The Po River Basin Authority describes the mountain area of the Panaro and Tiepido basins as divided into three broad altitudinal and lithological belts: a lower Apennine belt with typical badland forms, a middle Apennine belt marked by conspicuous erosion and large landslides, and a high Apennine belt associated with the main ridge and the highest summits of the Northern Apennines. The regional geosite inventory also identifies individual geological features in the Modenese Apennines, including the natural sandstone arch of Ponte d'Ercole near Lama Mocogno.

== Scientific research and monitoring ==
The summit of Monte Cimone hosts the Italian Climate Observatory "Ottavio Vittori", operated by the Institute of Atmospheric Sciences and Climate of the Italian National Research Council, together with meteorological facilities of the Italian Air Force. The observatory describes the site as the only high-mountain atmospheric research station south of the Alps and the Po basin. It is also included in the World Meteorological Organization's Global Atmosphere Watch programme as the Monte Cimone Global Station.

The scientific role of Monte Cimone is also reflected in the Sentiero dell'Atmosfera, an educational mountain route developed by CNR-ISAC, the Italian Air Force Meteorological Service, the Frignano Park and ARPAE to explain atmospheric observation, meteorology and climate monitoring to visitors and schools.

== Natural environment ==
The highest part of the Modenese Apennines is characterised by rounded summits, open grasslands, beech forests, glacial basins, small lakes and wetlands. Monte Cimone dominates the skyline of the region, while other important mountains and ridges include Libro Aperto, Monte Giovo, Monte Rondinaio and the Croce Arcana ridge.
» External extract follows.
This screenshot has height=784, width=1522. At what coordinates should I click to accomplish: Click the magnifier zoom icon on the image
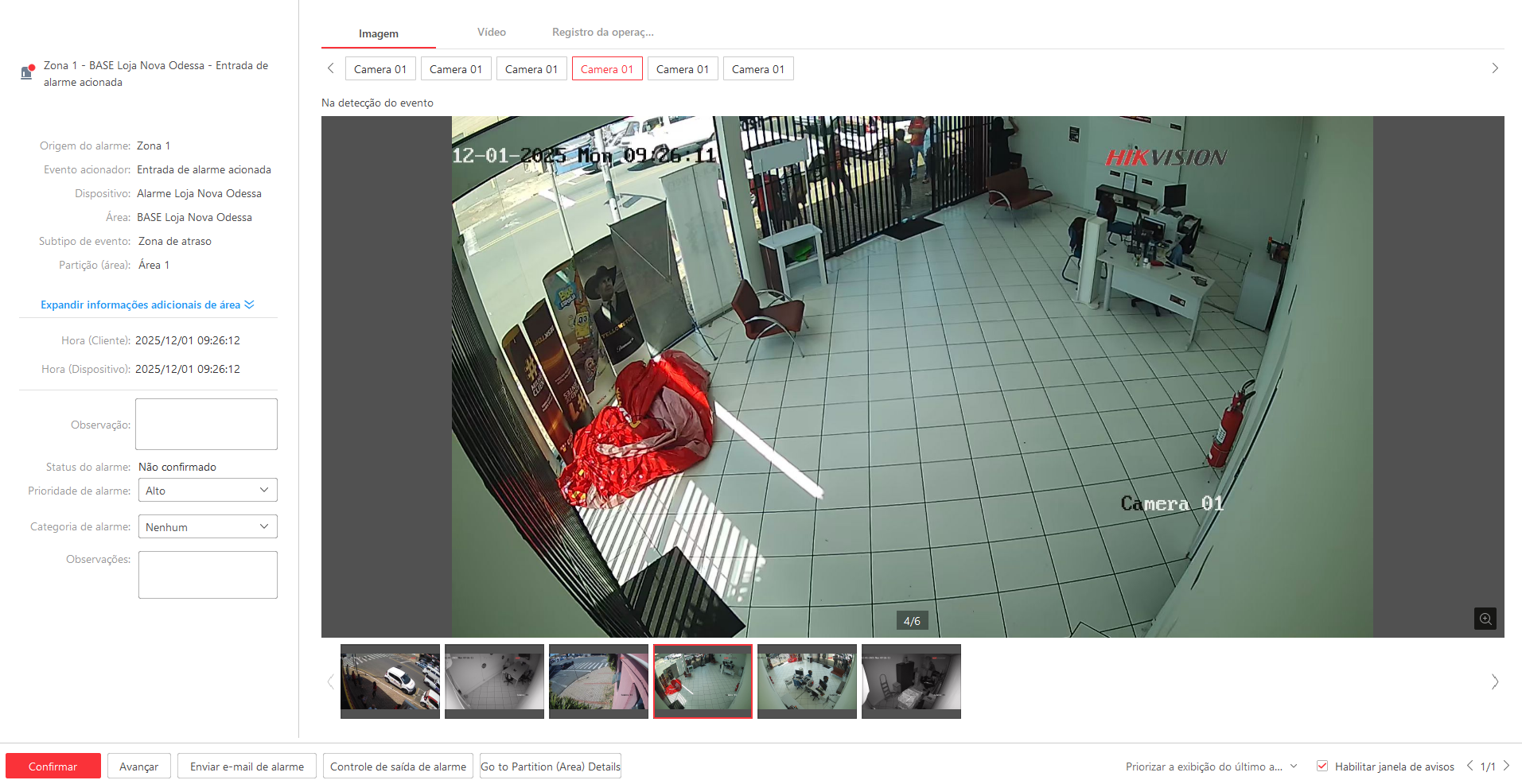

The upper Modenese Apennines preserve traces of Quaternary glaciation, including glacial cirques, morainic deposits and small mountain lakes. Vegetation changes with altitude: oak woods and chestnut groves dominate the lower slopes, beech forests and conifer plantations occur in the middle and upper mountain belt, while bilberry heaths and high-altitude grasslands are found near the summits.

The main high-mountain protected area is the Regional Park of the High Modenese Apennines (Parco regionale dell'Alto Appennino Modenese), also known as the Parco del Frignano. Established in 1988, it protects the upper mountain sector in the municipalities of Fanano, Fiumalbo, Frassinoro, Montecreto, Pievepelago, Riolunato and Sestola. The park covers more than 15,000 hectares, with elevations ranging from about 500 m above sea level to more than 2,000 m on Monte Cimone. Its landscapes include glacial cirques, peat-bog basins, beech forests, snow-bed valleys and high-altitude habitats used by golden eagles and other birds of prey.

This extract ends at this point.